Zelensky, de resto, já convocou uma reunião "imediata" do Conselho de Segurança da ONU, perante a ameaça de uma invasão russa.
“A pedido do Presidente, Volodymyr Zelensky, peço oficialmente consultas imediatas dos membros do Conselho de Segurança da ONU, nos termos do artigo 6 do memorando de Budapeste”, escreveu o ministro dos Negócios Estrangeiros ucraniano, Dmytro Kuleba, na rede social Twitter.
A Rússia é considerada a instigadora do conflito no leste do território ucraniano e a patrocinadora dos separatistas, tendo a guerra eclodido há oito anos, na sequência da anexação russa da península ucraniana da Crimeia, após a chegada ao poder de pró-ocidentais em Kiev, no início de 2014.

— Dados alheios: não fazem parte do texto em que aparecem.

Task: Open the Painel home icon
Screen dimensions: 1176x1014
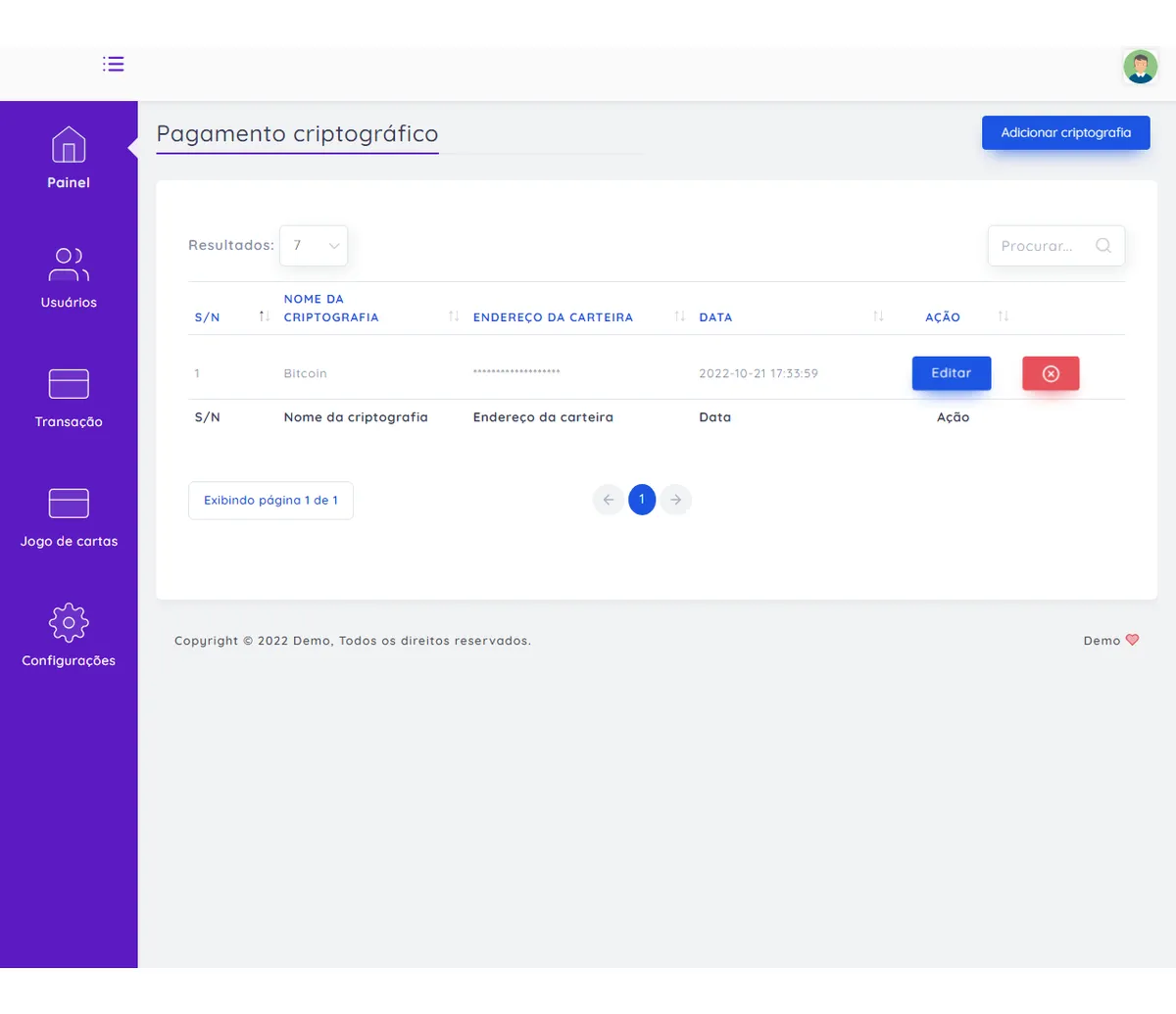Action: coord(69,145)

Por seu lado, Moscovo acusa as autoridades ucranianas de minar os acordos de paz de Minsk sobre o conflito que opõe a Ucrânia aos separatistas pró-russos, datados de 2015.
A posição de Moscovo sobre estas repúblicas provoca um curto-circuito no processo de paz resultante dos acordos, assinados sob mediação franco-alemã, já que estes visavam, precisamente, um regresso dos territórios à soberania ucraniana.
A decisão de Putin também abre caminho a um pedido de assistência militar à Rússia por parte desses territórios, conduzindo a uma justificação para a entrada de forças russas nessas regiões, dando razão aos países ocidentais que acusam Moscovo de estar a preparar uma invasão da Ucrânia, junto a cujas fronteiras já posicionaram mais de 150.000 soldados.
Na reunião do conselho de segurança russo, Putin afirmou hoje que não existe qualquer perspetiva de aplicação desses acordos, acusando novamente Kiev de os sabotar.
“Vemos bem que eles não têm absolutamente qualquer hipótese”, sustentou.
Esta observação seguiu-se a uma apresentação do seu encarregado das negociações de paz na Ucrânia, Dmitri Kozak, segundo quem o processo negocial “está em ponto morto desde 2019” e “nunca” as autoridades ucranianas aplicarão os acordos.